TASK INSTRUCTIONS —
Retype, exactly and completely, the listing that comes next, skipping its images.

EXTRACTED MATERIAL —
#####

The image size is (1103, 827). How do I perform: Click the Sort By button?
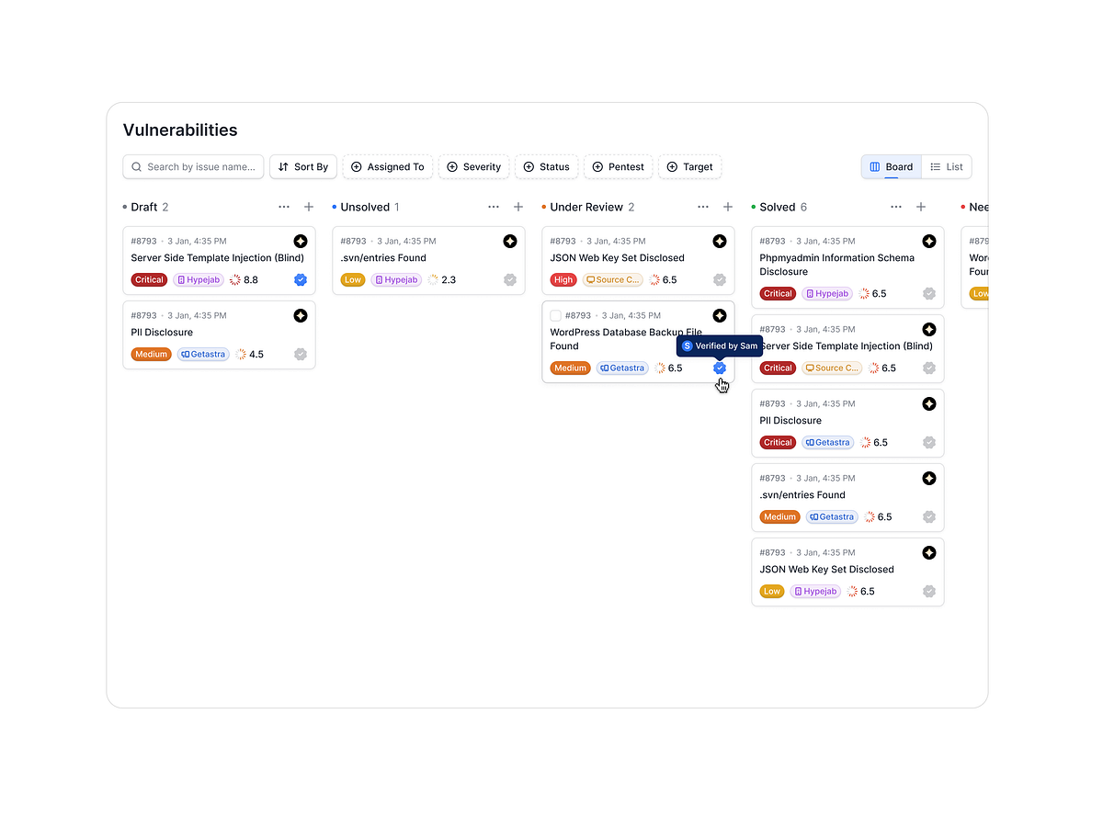(x=303, y=166)
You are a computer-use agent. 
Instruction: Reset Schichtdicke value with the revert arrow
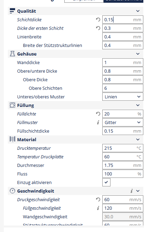pyautogui.click(x=98, y=20)
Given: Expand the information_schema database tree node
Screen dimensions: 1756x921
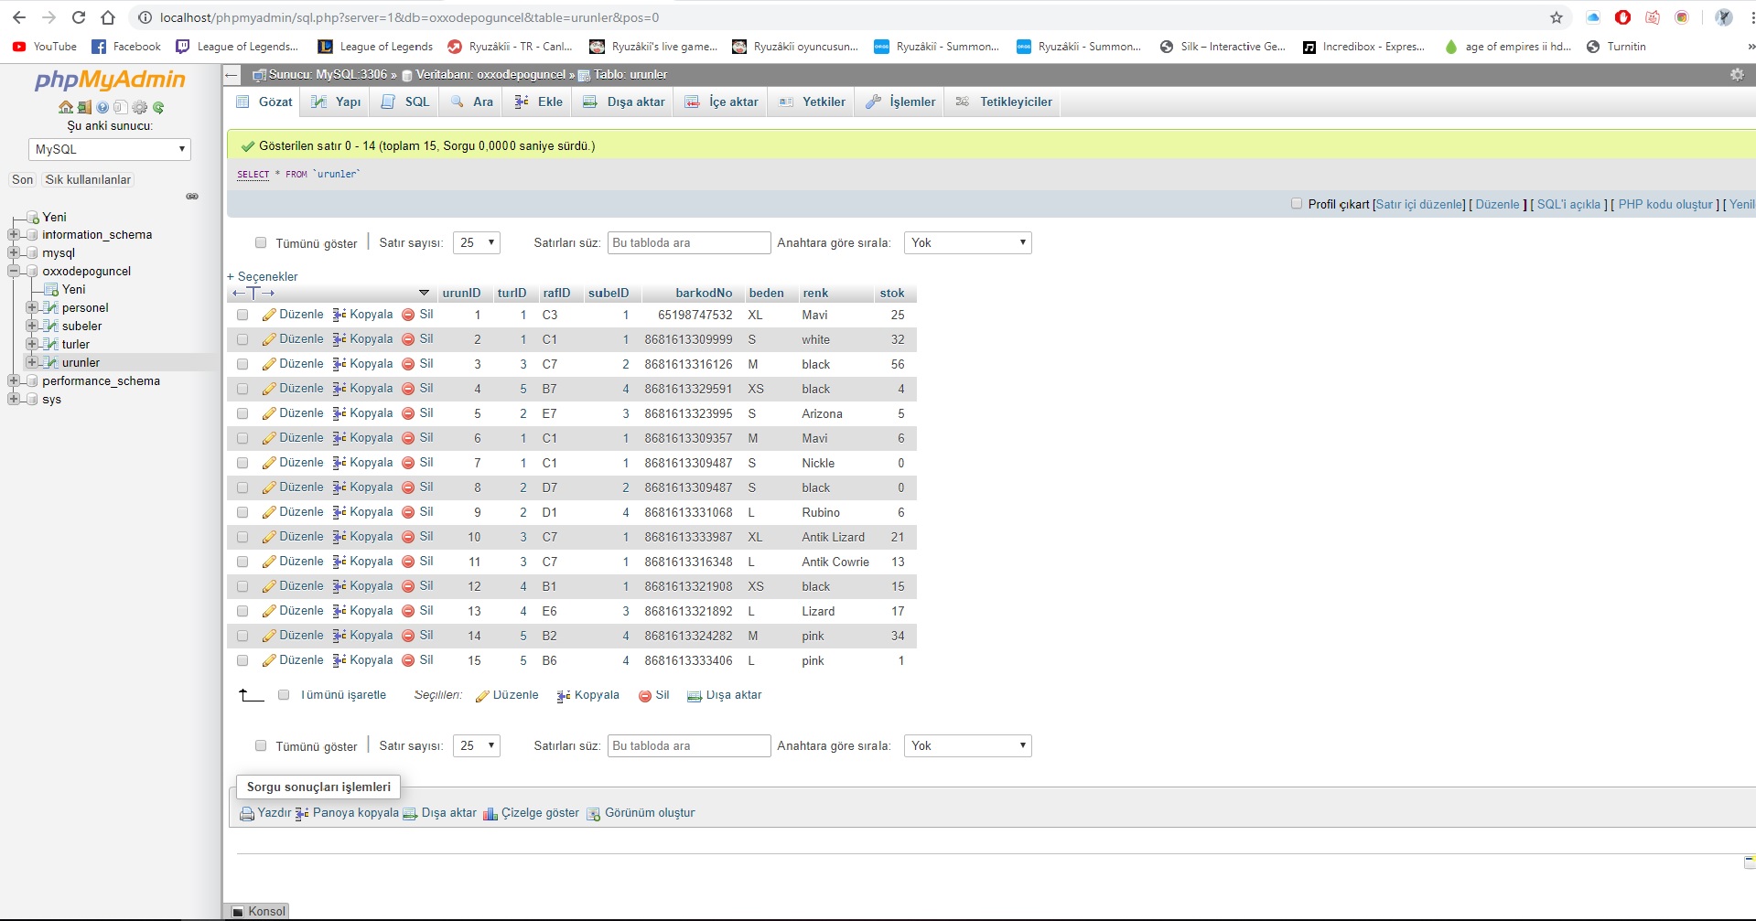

#####

ANSWER BOX —
The image size is (1103, 827). How do I perform: Click the Sort By button?
(x=303, y=166)
You are a computer-use agent. 
Instruction: Reset Schichtdicke value with the revert arrow
pyautogui.click(x=98, y=20)
Given: Expand the information_schema database tree node
Screen dimensions: 1756x921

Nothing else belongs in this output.